• **Problem description**: The answer should hold only the lines from the beginning of the material through the one with "Screen dimensions: 550x394", reproduced exactly and without pictures.

====== Extracted information

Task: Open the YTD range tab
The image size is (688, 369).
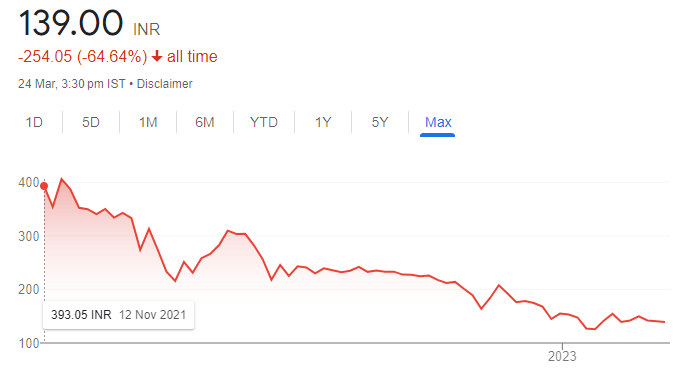Action: (x=264, y=122)
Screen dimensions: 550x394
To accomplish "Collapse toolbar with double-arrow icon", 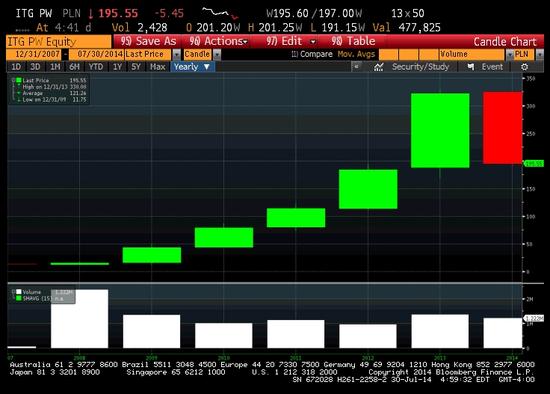I will [x=356, y=67].
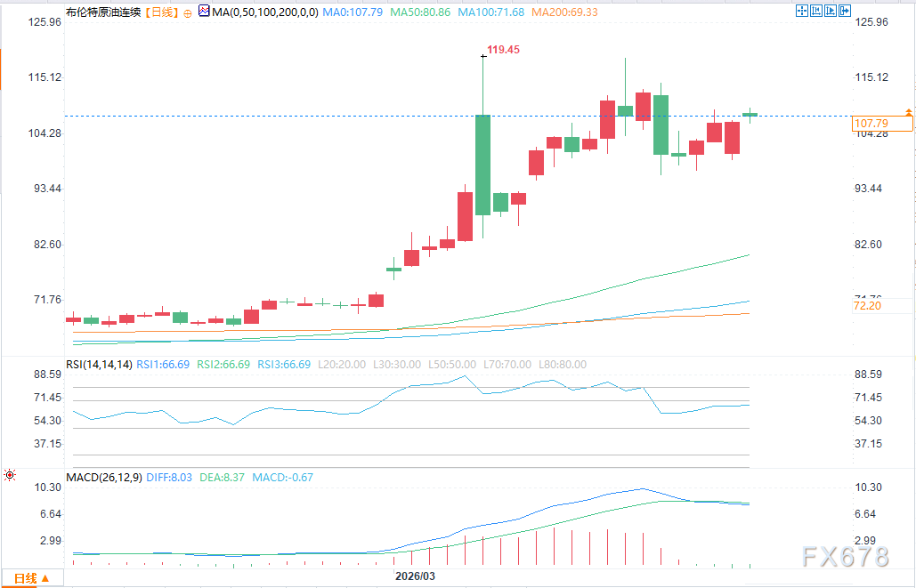
Task: Click the second blue chart-axis icon at top right
Action: [815, 11]
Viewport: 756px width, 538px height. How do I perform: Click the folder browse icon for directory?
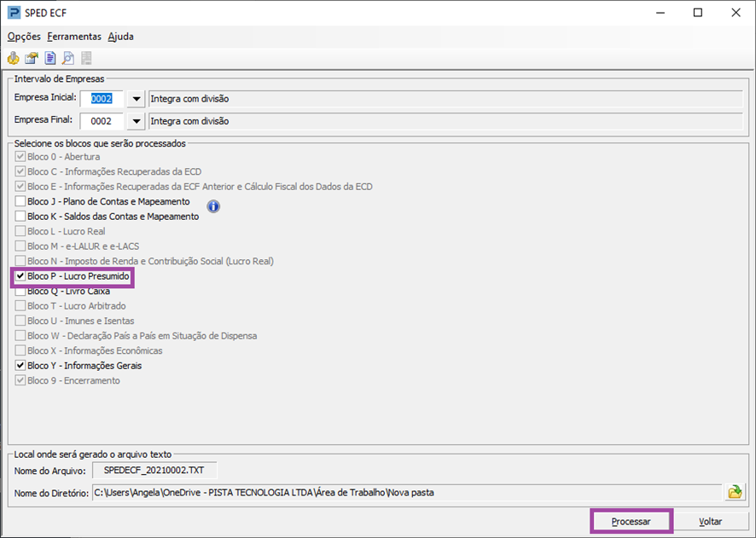pos(735,492)
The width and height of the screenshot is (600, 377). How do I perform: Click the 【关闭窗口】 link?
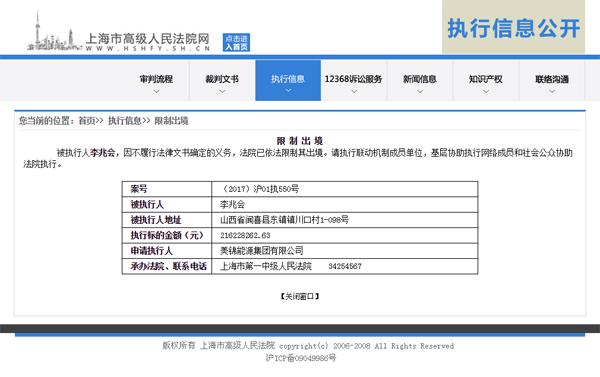point(300,296)
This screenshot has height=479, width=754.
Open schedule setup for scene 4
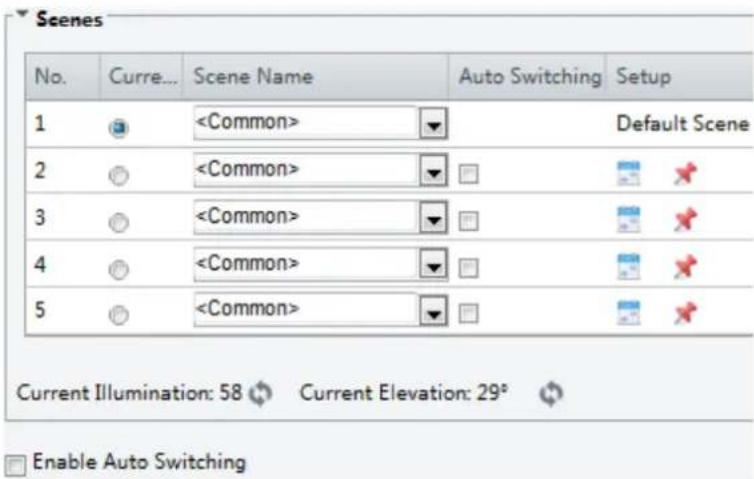628,266
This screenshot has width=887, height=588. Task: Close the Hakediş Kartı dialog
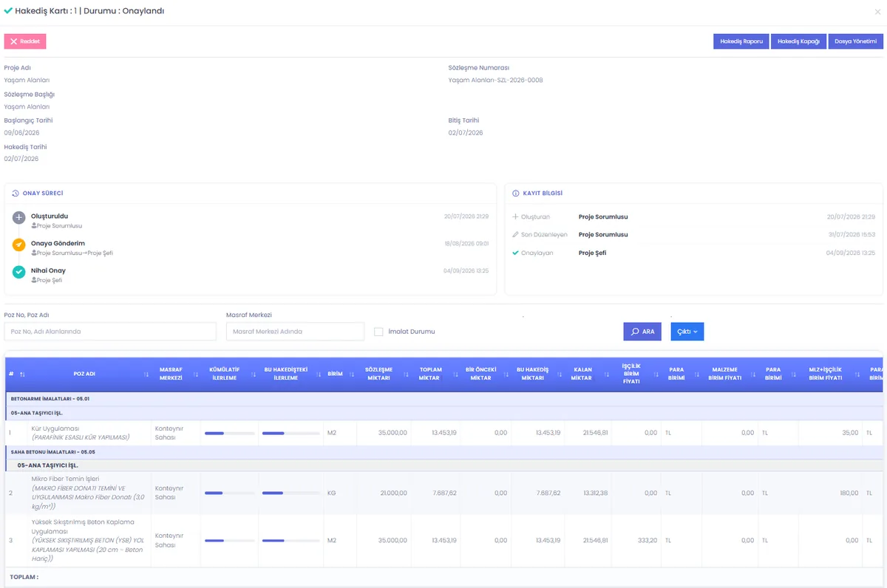click(877, 12)
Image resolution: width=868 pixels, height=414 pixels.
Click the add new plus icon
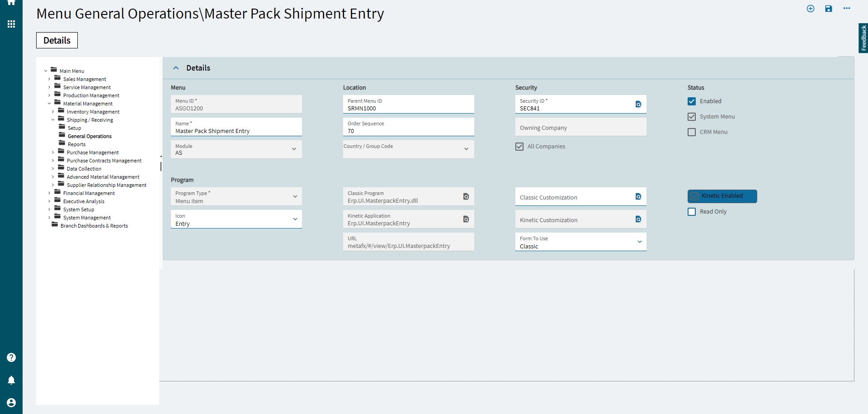(811, 9)
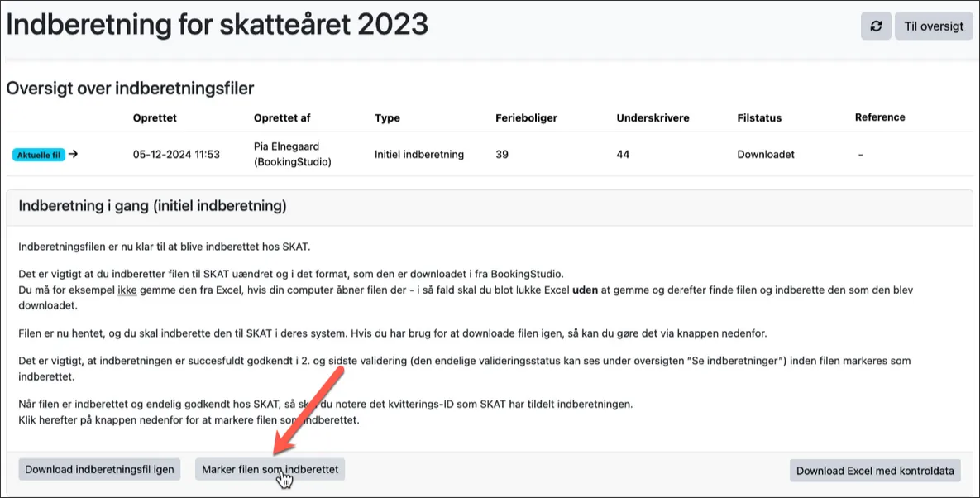Screen dimensions: 980x498
Task: Click the Indberetning for skatteåret 2023 title
Action: coord(217,24)
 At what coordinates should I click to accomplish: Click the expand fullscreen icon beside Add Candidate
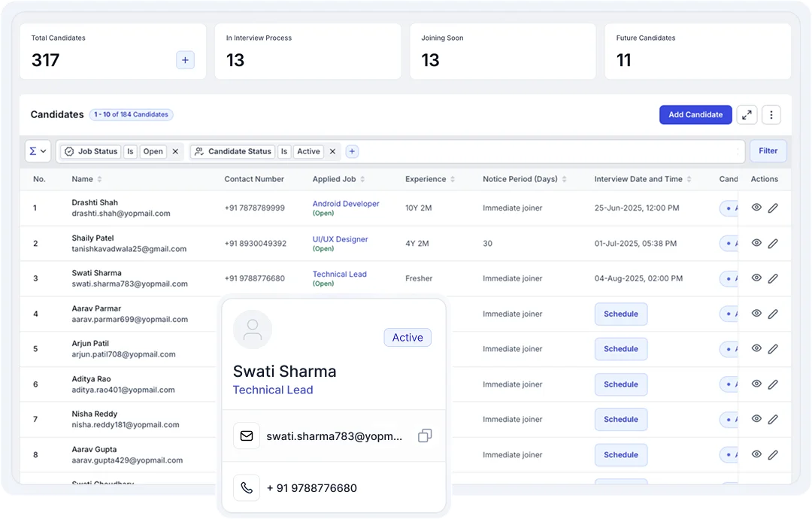tap(747, 115)
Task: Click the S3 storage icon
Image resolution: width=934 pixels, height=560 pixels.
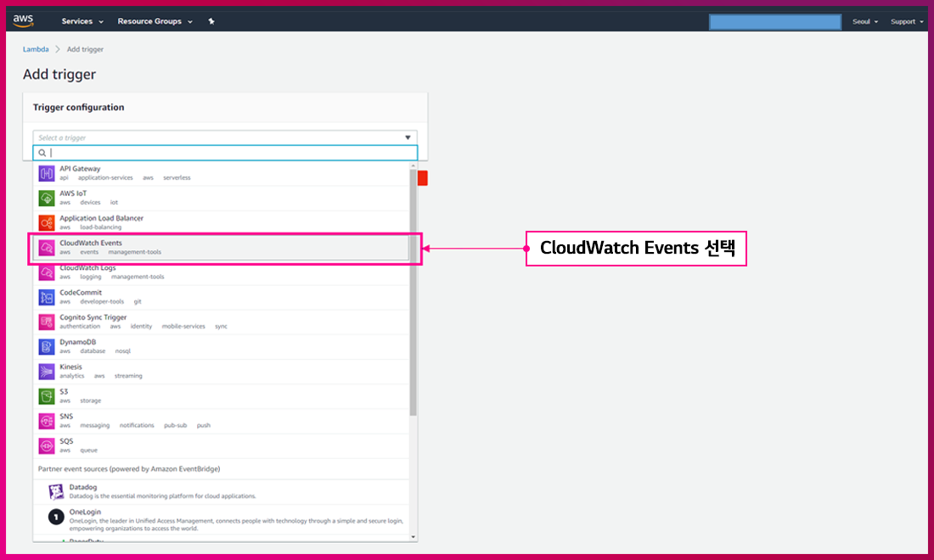Action: [x=46, y=395]
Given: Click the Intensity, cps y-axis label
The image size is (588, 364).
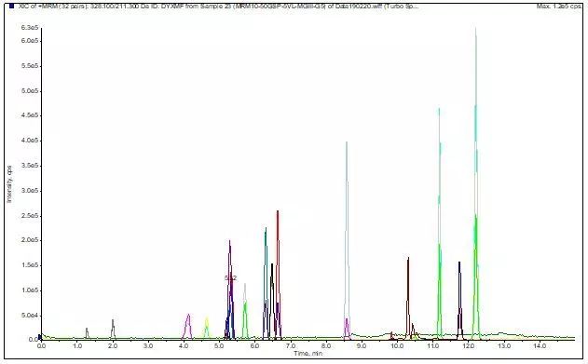Looking at the screenshot, I should click(9, 183).
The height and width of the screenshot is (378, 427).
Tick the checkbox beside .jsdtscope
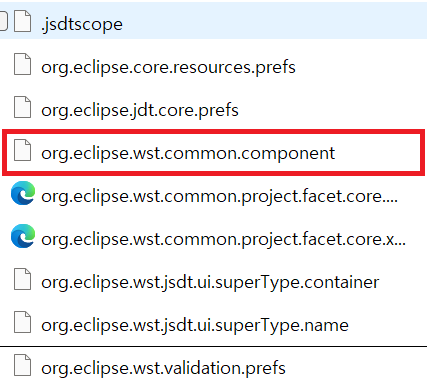pyautogui.click(x=3, y=21)
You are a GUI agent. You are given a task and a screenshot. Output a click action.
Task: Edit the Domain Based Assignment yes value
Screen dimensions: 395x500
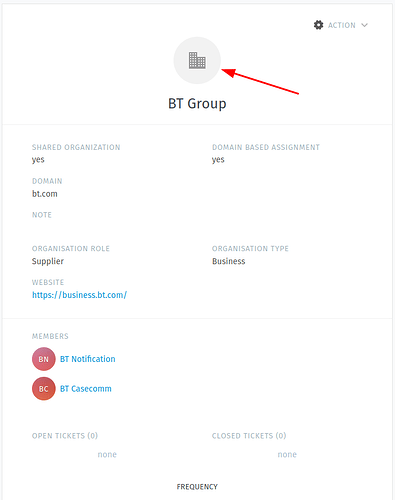tap(218, 160)
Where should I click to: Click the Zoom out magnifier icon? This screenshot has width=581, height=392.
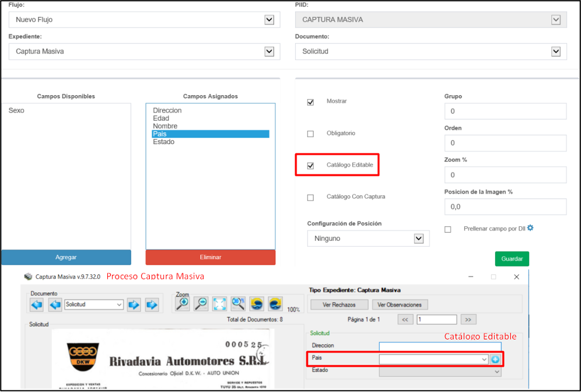201,303
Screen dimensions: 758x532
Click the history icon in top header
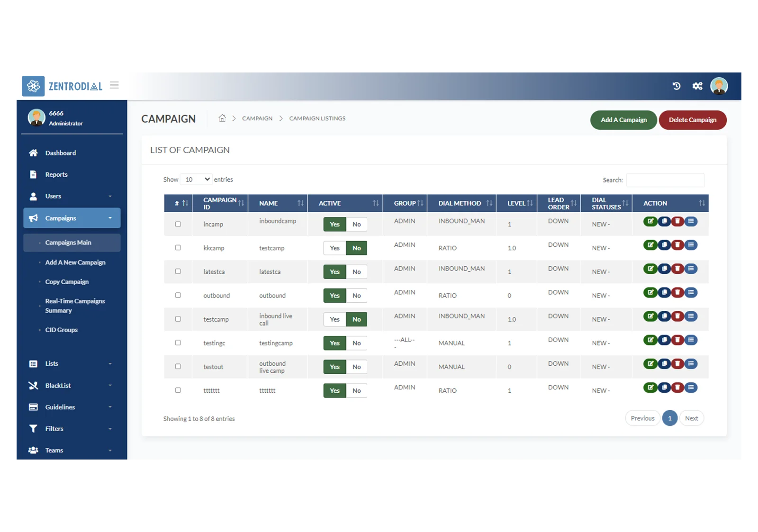[677, 86]
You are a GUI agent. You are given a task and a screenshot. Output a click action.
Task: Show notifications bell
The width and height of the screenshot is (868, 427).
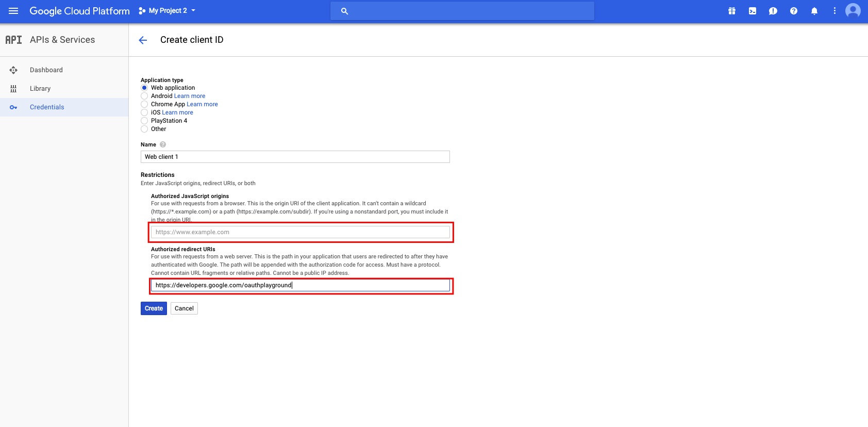pos(814,11)
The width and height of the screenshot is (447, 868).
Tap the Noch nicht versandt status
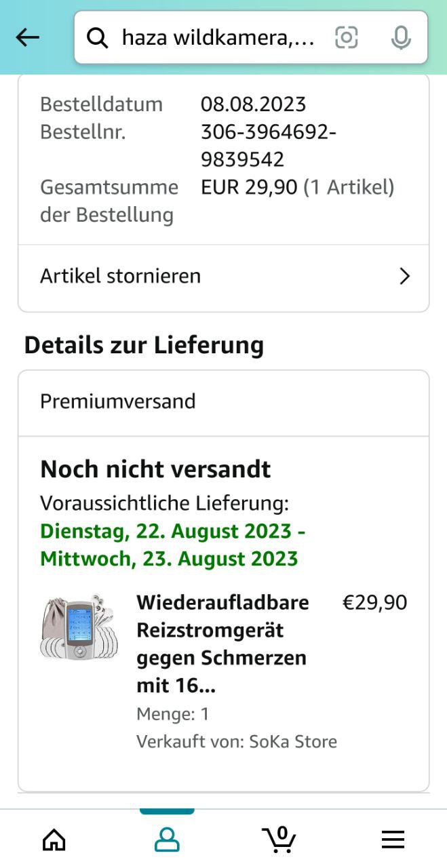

============

• **Answer space**:
Task: Open the YTD range tab
The image size is (688, 369).
Action: (x=264, y=122)
Screen dimensions: 550x394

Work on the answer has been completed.